Relating this to running, the muscles involved with hip and spinal counter rotation and the primary movers while the legs are the secondary movers. When the hips and spine are underactive, the legs become the primary movers and as a result, less power is generated and the chance for injury increases as the legs are being tasked with two jobs – acting as both the primary and secondary mover.
HOW DO I ROTATE MY HIPS PROPERLY?
Like most things related to physical training, the proper degree of hip (pelvic) rotation exists on a bell curve. Meaning, too little or too much hip rotation is considered inefficient.
Due to counter rotation of the spine, the hips and torso (shoulders) rotate in opposite directions. While not always the case, the degree of rotation of the shoulders often results in the hips rotating to the same degree. Therefore by focusing on rotating the shoulders more in the transverse plane, this can often result in greater hip rotation.

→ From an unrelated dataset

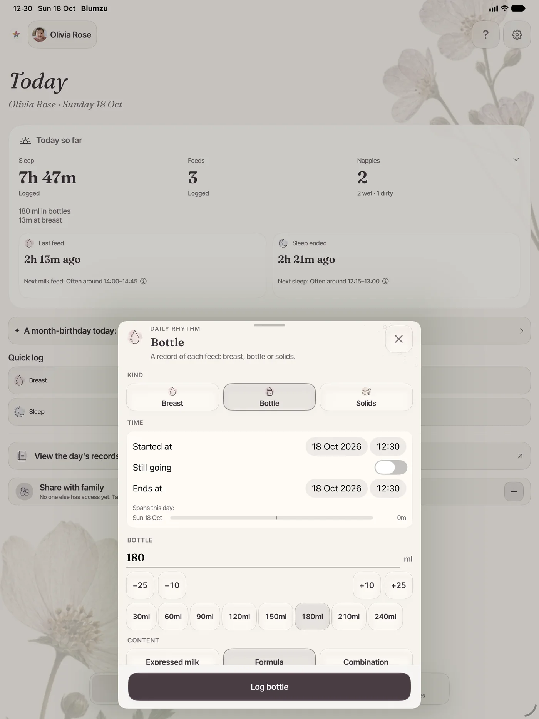Close the Bottle sheet with X
The height and width of the screenshot is (719, 539).
tap(399, 339)
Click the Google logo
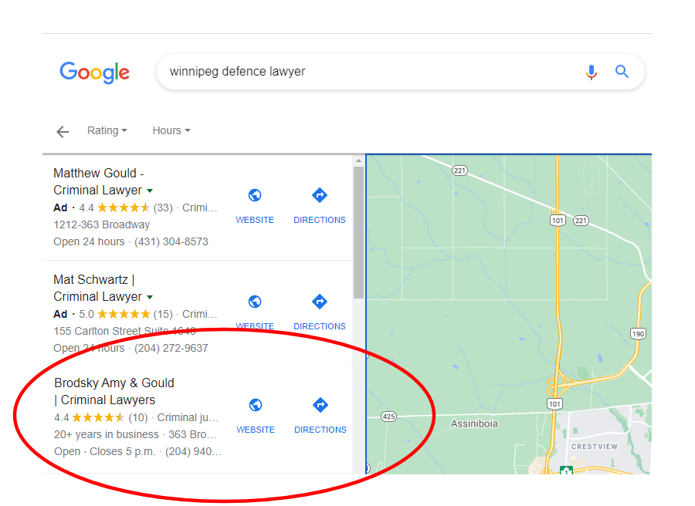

Conversely, by focusing on pushing back with the drive leg(s) and extending the leg behind the body, this will often cue the hips to rotate.
It is likely that when learning how to rotate the hips, an individual will over rotate the hips. This is normal and expected. Initially, the most important thing to learn is how to cue the hips to rotate. Once they learn how to rotate the hips via counter-rotation of the spine, they can optimize the degree of rotation for their ideal running stride.
- Gracovetsky S. “Is the lumbodorsal fascia necessary?” J Bodyw Mov Ther. 2008 Jul;12(3):194-7. doi: 10.1016/j.jbmt.2008.03.006. Epub 2008 May 16.
- Roberts TJ, Azizi E. “Flexible mechanisms: the diverse roles of biological springs in vertebrate movement.”J Exp Biol. 2011 Feb 1;214(Pt 3):353-61. doi: 10.1242/jeb.038588.